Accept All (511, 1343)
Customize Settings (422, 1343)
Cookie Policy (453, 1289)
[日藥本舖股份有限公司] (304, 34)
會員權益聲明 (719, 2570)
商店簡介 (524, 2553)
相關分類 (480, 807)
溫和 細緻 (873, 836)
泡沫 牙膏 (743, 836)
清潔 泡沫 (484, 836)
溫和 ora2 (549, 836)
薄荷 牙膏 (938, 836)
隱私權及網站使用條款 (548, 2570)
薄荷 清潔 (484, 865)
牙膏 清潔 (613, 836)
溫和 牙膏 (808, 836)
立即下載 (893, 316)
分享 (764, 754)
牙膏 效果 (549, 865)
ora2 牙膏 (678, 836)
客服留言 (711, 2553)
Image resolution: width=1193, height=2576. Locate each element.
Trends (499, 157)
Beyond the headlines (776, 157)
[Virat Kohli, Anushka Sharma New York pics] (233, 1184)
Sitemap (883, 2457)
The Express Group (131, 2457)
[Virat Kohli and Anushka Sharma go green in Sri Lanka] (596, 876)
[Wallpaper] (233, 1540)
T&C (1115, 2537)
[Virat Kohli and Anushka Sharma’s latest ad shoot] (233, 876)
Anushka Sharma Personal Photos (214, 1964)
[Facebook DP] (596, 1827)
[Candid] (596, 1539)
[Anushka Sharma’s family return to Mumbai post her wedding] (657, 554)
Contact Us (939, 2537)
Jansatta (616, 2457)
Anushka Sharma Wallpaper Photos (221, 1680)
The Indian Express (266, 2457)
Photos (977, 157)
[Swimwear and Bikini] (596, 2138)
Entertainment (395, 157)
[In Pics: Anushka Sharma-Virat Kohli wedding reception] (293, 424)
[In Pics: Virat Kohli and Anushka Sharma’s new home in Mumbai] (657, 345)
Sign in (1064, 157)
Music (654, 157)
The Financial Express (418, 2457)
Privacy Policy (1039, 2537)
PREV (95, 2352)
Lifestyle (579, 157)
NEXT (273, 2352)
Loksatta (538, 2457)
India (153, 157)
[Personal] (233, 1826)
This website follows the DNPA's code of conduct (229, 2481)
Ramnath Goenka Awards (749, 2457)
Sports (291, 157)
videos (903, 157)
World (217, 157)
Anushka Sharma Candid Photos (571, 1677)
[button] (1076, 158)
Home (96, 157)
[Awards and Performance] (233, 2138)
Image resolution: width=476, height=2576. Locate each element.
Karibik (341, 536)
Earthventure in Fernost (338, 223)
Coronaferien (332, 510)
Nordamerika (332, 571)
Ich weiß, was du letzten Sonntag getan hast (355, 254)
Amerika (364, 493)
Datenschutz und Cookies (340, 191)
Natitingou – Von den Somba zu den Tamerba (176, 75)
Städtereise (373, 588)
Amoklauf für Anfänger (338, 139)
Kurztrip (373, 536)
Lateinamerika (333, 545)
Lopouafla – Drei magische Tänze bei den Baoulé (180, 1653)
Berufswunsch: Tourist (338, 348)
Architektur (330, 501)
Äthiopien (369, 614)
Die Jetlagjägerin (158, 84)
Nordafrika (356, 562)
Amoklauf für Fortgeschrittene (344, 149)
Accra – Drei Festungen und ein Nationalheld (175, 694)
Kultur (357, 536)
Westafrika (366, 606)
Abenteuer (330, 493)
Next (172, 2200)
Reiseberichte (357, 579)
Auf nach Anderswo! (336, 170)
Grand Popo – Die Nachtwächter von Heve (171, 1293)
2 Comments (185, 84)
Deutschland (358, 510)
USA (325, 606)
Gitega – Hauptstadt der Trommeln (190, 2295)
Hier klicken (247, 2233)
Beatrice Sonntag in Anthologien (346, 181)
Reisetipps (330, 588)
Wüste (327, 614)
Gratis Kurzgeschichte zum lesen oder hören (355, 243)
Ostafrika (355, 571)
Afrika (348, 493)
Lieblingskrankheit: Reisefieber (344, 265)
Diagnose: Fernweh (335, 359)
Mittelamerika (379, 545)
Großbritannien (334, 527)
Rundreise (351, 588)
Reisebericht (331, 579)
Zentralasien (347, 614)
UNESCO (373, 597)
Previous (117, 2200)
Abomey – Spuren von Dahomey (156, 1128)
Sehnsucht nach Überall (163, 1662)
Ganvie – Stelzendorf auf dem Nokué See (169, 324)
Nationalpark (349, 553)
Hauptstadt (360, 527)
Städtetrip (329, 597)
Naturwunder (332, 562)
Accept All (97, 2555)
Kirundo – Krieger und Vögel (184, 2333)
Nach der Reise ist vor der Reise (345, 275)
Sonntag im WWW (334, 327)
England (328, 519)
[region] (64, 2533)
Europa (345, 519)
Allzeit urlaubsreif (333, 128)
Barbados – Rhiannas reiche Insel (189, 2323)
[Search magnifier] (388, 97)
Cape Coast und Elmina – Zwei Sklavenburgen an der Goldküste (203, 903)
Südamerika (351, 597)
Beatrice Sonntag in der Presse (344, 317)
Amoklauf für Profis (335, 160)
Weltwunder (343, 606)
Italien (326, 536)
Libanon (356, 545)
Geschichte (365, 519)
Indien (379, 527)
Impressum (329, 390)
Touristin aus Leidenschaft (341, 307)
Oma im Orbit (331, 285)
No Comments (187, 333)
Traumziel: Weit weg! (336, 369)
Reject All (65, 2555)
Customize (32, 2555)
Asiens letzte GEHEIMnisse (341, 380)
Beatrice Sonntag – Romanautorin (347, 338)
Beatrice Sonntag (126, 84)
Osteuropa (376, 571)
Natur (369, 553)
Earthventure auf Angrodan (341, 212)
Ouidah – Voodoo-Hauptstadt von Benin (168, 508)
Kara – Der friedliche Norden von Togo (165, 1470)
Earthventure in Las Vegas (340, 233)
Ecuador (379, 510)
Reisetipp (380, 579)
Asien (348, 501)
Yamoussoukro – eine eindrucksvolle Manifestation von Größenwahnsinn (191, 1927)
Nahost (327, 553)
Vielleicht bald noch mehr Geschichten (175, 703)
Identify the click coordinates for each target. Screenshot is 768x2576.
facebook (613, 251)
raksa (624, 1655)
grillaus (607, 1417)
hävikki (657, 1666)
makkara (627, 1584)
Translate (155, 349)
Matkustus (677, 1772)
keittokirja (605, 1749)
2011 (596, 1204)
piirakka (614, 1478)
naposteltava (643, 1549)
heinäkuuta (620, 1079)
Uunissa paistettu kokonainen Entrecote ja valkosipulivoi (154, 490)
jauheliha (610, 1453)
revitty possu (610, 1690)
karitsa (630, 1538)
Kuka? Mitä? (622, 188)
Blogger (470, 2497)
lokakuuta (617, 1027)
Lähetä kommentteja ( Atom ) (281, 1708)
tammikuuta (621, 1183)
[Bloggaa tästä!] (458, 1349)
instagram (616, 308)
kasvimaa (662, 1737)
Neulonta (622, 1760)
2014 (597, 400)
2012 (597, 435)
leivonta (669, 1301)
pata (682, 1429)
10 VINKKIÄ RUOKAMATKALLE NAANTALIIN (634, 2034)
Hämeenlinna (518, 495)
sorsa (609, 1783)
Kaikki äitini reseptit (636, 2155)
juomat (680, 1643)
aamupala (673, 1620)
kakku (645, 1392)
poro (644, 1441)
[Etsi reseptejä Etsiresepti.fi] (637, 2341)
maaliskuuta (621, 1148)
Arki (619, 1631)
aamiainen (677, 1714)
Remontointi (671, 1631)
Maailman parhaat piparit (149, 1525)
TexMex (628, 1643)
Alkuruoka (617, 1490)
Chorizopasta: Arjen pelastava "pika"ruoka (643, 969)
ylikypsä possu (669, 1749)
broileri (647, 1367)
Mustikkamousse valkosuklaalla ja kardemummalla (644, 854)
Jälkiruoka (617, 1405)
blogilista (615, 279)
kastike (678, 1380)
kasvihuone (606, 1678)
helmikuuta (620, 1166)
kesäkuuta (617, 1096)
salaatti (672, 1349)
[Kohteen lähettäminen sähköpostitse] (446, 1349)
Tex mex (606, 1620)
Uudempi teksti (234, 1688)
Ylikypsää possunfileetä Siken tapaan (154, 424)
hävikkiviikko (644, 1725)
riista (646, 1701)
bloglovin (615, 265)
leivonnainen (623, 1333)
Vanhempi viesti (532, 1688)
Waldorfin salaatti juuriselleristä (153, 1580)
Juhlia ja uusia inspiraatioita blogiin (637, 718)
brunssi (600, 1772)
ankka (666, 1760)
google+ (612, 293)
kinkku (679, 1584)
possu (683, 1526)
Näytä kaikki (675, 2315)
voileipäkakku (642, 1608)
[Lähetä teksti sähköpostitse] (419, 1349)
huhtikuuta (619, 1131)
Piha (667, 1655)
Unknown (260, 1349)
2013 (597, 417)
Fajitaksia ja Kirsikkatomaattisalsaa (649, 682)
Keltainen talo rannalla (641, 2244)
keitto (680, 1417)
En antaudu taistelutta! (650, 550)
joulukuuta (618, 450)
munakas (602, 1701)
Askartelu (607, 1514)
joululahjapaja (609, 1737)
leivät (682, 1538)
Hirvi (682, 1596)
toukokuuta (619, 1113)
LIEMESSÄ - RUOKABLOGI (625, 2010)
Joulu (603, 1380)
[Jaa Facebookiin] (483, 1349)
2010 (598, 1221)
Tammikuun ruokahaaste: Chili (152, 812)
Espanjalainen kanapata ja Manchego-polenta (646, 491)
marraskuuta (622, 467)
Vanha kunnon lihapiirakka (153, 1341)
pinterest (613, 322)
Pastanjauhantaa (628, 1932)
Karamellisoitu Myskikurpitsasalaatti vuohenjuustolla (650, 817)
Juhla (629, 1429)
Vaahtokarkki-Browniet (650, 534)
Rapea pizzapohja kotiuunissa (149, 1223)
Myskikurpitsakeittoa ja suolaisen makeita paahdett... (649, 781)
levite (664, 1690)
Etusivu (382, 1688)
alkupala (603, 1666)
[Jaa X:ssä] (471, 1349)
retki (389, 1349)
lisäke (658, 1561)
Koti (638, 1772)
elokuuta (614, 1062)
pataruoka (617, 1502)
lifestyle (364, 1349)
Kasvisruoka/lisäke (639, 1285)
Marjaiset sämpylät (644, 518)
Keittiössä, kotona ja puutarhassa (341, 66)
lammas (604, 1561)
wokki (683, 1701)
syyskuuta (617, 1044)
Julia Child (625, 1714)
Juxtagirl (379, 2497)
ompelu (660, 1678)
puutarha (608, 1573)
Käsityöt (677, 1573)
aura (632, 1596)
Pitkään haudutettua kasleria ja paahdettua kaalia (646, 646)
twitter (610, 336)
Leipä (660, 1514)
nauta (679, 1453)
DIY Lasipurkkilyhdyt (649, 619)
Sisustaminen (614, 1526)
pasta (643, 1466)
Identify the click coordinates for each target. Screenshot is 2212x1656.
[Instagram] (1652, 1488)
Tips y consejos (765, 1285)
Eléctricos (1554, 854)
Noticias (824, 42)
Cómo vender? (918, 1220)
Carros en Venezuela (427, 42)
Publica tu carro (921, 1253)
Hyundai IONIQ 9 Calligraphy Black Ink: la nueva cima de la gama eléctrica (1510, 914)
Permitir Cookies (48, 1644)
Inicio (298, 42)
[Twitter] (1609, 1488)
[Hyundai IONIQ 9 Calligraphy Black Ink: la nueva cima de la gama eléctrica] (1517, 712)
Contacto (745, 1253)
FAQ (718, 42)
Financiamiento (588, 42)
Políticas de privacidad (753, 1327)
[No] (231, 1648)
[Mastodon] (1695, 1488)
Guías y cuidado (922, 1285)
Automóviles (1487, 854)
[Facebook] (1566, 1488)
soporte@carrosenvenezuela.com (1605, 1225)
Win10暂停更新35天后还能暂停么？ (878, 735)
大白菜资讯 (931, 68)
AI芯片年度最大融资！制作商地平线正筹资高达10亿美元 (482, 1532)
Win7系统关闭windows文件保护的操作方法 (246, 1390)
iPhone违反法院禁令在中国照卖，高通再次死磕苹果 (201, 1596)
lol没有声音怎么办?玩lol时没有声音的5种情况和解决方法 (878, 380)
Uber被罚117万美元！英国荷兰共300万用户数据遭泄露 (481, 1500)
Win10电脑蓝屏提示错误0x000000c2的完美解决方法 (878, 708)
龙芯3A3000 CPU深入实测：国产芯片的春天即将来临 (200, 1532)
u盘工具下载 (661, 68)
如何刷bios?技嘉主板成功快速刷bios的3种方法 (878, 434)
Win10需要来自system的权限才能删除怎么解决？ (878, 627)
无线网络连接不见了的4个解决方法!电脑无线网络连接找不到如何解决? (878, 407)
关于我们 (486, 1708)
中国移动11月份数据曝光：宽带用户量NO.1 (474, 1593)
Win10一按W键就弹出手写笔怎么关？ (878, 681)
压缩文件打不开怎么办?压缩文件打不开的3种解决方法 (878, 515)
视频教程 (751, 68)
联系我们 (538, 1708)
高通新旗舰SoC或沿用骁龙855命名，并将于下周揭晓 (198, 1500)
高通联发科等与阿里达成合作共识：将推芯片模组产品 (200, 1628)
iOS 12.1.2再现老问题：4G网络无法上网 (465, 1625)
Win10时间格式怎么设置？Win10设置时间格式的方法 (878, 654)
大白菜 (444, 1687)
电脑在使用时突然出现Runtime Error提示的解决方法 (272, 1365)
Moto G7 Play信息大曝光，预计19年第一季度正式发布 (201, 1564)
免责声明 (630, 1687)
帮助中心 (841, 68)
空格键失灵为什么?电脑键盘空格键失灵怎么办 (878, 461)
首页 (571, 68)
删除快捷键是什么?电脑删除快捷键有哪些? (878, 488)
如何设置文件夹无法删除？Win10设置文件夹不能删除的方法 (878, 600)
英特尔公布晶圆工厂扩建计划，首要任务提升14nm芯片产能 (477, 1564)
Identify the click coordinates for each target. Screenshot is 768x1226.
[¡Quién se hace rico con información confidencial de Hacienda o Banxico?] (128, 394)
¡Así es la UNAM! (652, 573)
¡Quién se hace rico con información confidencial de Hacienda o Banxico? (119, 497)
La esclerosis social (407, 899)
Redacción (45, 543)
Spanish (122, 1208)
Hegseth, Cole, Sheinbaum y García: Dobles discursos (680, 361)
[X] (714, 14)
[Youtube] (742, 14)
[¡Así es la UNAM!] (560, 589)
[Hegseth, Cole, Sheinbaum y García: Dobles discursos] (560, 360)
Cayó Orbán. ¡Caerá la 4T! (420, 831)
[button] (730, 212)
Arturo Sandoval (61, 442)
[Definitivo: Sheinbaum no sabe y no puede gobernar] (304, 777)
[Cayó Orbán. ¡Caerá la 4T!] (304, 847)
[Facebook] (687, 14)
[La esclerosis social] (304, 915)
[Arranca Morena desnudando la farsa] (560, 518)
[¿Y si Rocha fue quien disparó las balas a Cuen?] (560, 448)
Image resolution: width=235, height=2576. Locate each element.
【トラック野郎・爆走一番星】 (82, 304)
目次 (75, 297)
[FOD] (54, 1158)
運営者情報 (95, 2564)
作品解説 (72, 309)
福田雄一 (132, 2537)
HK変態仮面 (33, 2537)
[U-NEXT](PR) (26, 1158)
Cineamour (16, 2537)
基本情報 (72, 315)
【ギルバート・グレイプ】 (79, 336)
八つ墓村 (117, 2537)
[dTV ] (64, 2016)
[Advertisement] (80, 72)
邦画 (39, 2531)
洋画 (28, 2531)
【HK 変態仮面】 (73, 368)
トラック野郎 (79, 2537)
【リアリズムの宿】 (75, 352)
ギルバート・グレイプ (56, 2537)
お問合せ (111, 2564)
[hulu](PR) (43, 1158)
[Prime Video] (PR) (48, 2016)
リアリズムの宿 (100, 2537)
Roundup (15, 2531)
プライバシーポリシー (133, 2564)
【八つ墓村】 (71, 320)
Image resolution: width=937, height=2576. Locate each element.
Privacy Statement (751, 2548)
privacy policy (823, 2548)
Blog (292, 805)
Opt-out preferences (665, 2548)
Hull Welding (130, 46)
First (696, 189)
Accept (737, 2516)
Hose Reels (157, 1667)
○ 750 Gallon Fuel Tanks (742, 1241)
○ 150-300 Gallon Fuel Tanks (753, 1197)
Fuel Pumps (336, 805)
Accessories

============================================================

Print, from the entries above, the line with "puutarha (608, 1573)", the line with "UNAM! (652, 573)" and all lines between them, exactly and with nothing else.

puutarha (608, 1573)
Käsityöt (677, 1573)
aura (632, 1596)
Pitkään haudutettua kasleria ja paahdettua kaalia (646, 646)
twitter (610, 336)
Leipä (660, 1514)
nauta (679, 1453)
DIY Lasipurkkilyhdyt (649, 619)
Sisustaminen (614, 1526)
pasta (643, 1466)
Identify the click coordinates for each target. Screenshot is 2212x1656.
[Instagram] (1652, 1488)
Tips y consejos (765, 1285)
Eléctricos (1554, 854)
Noticias (824, 42)
Cómo vender? (918, 1220)
Carros en Venezuela (427, 42)
Publica tu carro (921, 1253)
Hyundai IONIQ 9 Calligraphy Black Ink: la nueva cima de la gama eléctrica (1510, 914)
Permitir Cookies (48, 1644)
Inicio (298, 42)
[Twitter] (1609, 1488)
[Hyundai IONIQ 9 Calligraphy Black Ink: la nueva cima de la gama eléctrica] (1517, 712)
Contacto (745, 1253)
FAQ (718, 42)
Financiamiento (588, 42)
Políticas de privacidad (753, 1327)
[No] (231, 1648)
[Mastodon] (1695, 1488)
Guías y cuidado (922, 1285)
Automóviles (1487, 854)
[Facebook] (1566, 1488)
soporte@carrosenvenezuela.com (1605, 1225)
Win10暂停更新35天后还能暂停么？ (878, 735)
大白菜资讯 (931, 68)
AI芯片年度最大融资！制作商地平线正筹资高达10亿美元 (482, 1532)
Win7系统关闭windows文件保护的操作方法 (246, 1390)
iPhone违反法院禁令在中国照卖，高通再次死磕苹果 (201, 1596)
lol没有声音怎么办?玩lol时没有声音的5种情况和解决方法 (878, 380)
Uber被罚117万美元！英国荷兰共300万用户数据遭泄露 (481, 1500)
Win10电脑蓝屏提示错误0x000000c2的完美解决方法 (878, 708)
龙芯3A3000 CPU深入实测：国产芯片的春天即将来临 (200, 1532)
u盘工具下载 (661, 68)
如何刷bios?技嘉主板成功快速刷bios的3种方法 (878, 434)
Win10需要来自system的权限才能删除怎么解决？ (878, 627)
无线网络连接不见了的4个解决方法!电脑无线网络连接找不到如何解决? (878, 407)
关于我们 (486, 1708)
中国移动11月份数据曝光：宽带用户量NO.1 (474, 1593)
Win10一按W键就弹出手写笔怎么关？ (878, 681)
压缩文件打不开怎么办?压缩文件打不开的3种解决方法 (878, 515)
视频教程 (751, 68)
联系我们 (538, 1708)
高通新旗舰SoC或沿用骁龙855命名，并将于下周揭晓 (198, 1500)
高通联发科等与阿里达成合作共识：将推芯片模组产品 (200, 1628)
iOS 12.1.2再现老问题：4G网络无法上网 (465, 1625)
Win10时间格式怎么设置？Win10设置时间格式的方法 (878, 654)
大白菜 (444, 1687)
电脑在使用时突然出现Runtime Error提示的解决方法 (272, 1365)
Moto G7 Play信息大曝光，预计19年第一季度正式发布 (201, 1564)
免责声明 (630, 1687)
帮助中心 (841, 68)
空格键失灵为什么?电脑键盘空格键失灵怎么办 (878, 461)
首页 (571, 68)
删除快捷键是什么?电脑删除快捷键有哪些? (878, 488)
如何设置文件夹无法删除？Win10设置文件夹不能删除的方法 (878, 600)
英特尔公布晶圆工厂扩建计划，首要任务提升14nm芯片产能 (477, 1564)
Identify the click coordinates for each target. Screenshot is 768x1226.
[¡Quién se hace rico con información confidencial de Hacienda o Banxico?] (128, 394)
¡Así es la UNAM! (652, 573)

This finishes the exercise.